That research phase is where the learning starts. Because every industry has a different vocabulary for the same underlying problem. An ABL lender doesn't call it an inspection. They call it a field exam. A home inspector doesn't talk about "compliance documentation." They talk about how many inspections they can get through in a day, and whether the report will look professional enough for the client. An oil and gas buyer cares about GPS-embedded proof, because their inspectors are working remote sites and the chain of custody matters in ways it doesn't for a hotel QA checklist.
Same product. Completely different conversation.
What I learned from doing this long enough is that there are really two categories of thing that change, and one that doesn't.
What changes: vocabulary, the specific operational pain, the economic framing, and who you're talking to. The ABL buyer is a VP of Credit or a Chief Credit Officer. They think in basis points and audit risk. The manufacturing buyer is a VP of Quality or a Plant Manager. They think in throughput, reject rates, and compliance cycles. You can't start the demo in the same place for both of them, and if you try, you lose the room.

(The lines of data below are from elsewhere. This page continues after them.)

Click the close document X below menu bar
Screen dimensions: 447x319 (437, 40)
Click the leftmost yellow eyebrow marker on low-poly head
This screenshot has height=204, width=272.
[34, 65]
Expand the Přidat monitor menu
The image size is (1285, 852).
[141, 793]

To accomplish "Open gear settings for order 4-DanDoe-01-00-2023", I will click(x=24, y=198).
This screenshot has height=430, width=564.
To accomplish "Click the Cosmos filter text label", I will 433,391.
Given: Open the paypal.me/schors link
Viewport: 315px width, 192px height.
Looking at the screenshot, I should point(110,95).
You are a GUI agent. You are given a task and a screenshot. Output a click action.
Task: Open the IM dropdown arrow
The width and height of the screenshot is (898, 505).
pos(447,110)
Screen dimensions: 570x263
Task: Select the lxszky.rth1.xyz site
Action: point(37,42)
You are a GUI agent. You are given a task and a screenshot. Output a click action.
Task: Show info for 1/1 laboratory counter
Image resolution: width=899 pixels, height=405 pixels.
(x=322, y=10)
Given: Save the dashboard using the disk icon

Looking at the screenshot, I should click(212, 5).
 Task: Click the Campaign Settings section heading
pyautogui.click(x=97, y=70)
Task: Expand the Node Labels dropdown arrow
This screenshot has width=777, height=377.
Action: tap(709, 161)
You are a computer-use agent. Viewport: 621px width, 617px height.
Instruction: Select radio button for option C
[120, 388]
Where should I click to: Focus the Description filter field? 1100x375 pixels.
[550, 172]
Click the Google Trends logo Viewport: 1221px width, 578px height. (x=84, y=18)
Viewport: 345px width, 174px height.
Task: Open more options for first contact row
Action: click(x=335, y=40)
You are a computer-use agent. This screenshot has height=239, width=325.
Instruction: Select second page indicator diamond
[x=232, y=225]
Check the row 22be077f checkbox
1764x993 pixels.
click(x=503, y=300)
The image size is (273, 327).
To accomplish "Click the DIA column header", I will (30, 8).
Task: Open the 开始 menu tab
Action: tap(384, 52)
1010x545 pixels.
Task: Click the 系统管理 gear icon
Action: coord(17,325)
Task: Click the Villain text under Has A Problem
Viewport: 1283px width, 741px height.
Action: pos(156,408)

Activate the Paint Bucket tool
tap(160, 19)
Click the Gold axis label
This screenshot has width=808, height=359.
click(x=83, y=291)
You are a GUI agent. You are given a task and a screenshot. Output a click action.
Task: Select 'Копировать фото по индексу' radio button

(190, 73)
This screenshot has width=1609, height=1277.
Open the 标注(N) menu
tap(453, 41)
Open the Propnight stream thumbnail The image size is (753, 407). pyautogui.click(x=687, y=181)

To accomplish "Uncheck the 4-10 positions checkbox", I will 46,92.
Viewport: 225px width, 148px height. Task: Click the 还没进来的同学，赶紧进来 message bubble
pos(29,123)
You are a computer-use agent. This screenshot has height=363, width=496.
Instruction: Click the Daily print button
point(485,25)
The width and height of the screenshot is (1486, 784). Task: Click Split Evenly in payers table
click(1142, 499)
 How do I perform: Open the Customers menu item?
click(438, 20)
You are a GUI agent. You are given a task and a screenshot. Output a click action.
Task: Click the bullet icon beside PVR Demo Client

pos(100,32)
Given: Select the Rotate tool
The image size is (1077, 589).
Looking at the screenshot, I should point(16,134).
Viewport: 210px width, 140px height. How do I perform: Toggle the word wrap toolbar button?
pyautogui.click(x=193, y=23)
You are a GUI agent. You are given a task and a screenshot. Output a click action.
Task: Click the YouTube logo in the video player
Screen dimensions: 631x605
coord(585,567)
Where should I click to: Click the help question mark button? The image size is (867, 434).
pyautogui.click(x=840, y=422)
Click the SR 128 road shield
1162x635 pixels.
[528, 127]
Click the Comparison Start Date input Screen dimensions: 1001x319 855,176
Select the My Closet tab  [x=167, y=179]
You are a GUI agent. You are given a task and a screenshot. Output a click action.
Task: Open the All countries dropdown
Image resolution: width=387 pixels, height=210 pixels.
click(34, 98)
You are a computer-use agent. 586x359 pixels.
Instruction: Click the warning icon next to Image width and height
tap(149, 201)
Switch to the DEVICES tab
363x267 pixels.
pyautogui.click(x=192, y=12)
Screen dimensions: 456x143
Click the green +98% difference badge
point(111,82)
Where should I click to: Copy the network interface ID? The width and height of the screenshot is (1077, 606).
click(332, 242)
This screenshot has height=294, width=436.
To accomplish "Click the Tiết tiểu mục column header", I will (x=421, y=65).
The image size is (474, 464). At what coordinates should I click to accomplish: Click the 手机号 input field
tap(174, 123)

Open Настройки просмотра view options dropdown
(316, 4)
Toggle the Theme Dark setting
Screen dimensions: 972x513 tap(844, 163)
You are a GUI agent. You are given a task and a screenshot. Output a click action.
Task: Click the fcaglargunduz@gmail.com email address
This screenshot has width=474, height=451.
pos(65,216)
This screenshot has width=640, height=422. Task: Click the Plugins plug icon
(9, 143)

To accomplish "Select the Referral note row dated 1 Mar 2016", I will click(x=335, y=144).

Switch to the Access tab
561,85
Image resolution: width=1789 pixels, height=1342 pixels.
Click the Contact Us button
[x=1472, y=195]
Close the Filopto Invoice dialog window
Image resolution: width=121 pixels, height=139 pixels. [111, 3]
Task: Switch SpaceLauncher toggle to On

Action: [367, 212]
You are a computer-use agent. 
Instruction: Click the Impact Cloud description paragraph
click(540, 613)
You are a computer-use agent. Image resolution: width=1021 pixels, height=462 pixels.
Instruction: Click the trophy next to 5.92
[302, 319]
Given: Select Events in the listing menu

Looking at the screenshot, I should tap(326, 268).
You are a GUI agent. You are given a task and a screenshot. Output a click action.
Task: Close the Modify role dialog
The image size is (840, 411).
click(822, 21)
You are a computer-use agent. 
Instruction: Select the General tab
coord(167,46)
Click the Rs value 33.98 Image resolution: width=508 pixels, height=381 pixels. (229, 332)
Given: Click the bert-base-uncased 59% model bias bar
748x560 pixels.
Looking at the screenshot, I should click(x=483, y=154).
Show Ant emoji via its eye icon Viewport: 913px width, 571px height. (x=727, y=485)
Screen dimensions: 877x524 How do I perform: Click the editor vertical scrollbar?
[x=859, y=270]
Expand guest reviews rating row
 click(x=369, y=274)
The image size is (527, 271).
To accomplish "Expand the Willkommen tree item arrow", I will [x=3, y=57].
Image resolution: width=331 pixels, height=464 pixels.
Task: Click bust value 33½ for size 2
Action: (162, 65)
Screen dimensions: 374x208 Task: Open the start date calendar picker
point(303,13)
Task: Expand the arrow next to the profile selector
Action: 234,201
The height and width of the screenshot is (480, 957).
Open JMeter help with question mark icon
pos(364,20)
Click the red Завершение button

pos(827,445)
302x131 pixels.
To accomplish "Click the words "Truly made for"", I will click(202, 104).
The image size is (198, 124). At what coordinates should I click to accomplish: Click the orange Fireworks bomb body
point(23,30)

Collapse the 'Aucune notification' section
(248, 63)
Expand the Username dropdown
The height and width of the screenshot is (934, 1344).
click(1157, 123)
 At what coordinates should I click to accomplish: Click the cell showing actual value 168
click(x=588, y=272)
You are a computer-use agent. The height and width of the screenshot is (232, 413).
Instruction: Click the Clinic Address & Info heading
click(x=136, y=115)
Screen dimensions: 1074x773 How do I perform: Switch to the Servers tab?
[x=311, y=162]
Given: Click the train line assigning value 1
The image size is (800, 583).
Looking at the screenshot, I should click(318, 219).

What doesn't change: the fear. Every buyer in every physical-world industry is afraid of the same thing, expressed differently. The ABL lender is afraid of getting deceived by a borrower and having nothing defensible to show an examiner. The insurance carrier is afraid of a fraudulent claim that slipped through because the photos looked fine. The oil and gas company is afraid of a field report that can't prove where or when the inspection actually happened. The home inspector is afraid that their client's attorney has a question six months later and the documentation doesn't hold up.
In every case, the actual fear is: something happened out in the field, and we can't prove what.
Once I understood that, the demo stopped being a product tour and started being a conversation about proof. What does proof mean to you? What happens when you can't produce it? What does the failure mode look like? And then — here's what we built for that.
Running the same product across that many buyer types teaches you something that's hard to learn any other way: most of what you think is "product positioning" is actually just choosing which fear to lead with. The product is the same. What you say first, and what you put in front of someone in the first 90 seconds, is the only real lever you have over whether they'll be curious enough to keep going.
I wrote dozens of cold sequences for different verticals. Each one had to earn the right to name the product, by establishing the problem before we got there. You mention the product too early and the first reflex is a comparison to something they already know — which is a comparison you don't win by arguing features. You lead with a specific stat about their world, or a specific failure mode they recognize, and they lean in before the comparison fires.
That discipline — figure out the fear, earn the conversation, then show the product — is the thing I carry into every sales conversation now, regardless of the category. Most products solve a real problem for someone. The hard part is identifying which problem this specific buyer has, in their vocabulary, before they've told you they have it.
Seventeen industries in, I'm still learning how to do it faster.